• _Task details_:
Find the line that contains "Task: Click book" in the entries below. Output it and each later line exactly, and nothing else.

»»

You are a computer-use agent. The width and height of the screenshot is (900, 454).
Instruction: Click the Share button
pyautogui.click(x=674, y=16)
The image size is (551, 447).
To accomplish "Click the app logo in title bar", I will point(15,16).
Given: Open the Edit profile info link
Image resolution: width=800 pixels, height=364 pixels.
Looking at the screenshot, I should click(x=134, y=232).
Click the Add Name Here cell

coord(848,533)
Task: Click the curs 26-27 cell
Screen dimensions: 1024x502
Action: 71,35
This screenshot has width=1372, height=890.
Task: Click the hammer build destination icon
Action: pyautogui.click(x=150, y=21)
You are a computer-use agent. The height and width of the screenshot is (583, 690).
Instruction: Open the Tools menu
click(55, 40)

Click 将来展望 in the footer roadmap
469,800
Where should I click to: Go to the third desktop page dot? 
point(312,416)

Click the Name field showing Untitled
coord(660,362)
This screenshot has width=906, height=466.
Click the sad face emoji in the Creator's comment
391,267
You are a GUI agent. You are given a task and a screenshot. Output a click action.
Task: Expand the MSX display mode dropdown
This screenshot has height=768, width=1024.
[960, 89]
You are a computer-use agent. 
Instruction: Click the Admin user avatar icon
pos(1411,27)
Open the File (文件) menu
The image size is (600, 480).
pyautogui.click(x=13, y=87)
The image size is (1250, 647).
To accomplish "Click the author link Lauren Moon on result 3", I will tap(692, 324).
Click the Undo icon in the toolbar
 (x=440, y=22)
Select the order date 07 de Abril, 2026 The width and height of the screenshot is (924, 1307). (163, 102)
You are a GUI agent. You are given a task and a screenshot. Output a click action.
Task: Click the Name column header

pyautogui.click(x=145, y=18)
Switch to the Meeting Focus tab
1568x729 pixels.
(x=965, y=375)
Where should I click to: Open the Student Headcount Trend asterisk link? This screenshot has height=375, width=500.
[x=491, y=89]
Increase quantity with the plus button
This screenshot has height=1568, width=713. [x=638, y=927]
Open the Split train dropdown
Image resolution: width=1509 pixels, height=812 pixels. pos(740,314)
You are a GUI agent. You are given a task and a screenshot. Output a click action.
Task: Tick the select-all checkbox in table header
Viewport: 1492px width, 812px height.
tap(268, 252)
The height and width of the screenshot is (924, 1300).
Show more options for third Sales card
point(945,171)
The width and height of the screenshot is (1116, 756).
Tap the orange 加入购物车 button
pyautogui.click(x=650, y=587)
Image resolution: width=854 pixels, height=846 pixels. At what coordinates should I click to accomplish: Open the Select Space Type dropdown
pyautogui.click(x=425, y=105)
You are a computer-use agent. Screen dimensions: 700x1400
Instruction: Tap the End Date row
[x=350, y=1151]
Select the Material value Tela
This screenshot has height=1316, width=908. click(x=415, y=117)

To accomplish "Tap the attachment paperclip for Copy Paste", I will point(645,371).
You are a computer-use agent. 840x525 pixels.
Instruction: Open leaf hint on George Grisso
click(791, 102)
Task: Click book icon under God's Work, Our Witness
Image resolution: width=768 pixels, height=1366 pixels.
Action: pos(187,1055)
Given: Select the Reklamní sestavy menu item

««

• _Result_:
Task: Click book icon under God's Work, Our Witness
Image resolution: width=768 pixels, height=1366 pixels.
Action: pos(187,1055)
Given: Select the Reklamní sestavy menu item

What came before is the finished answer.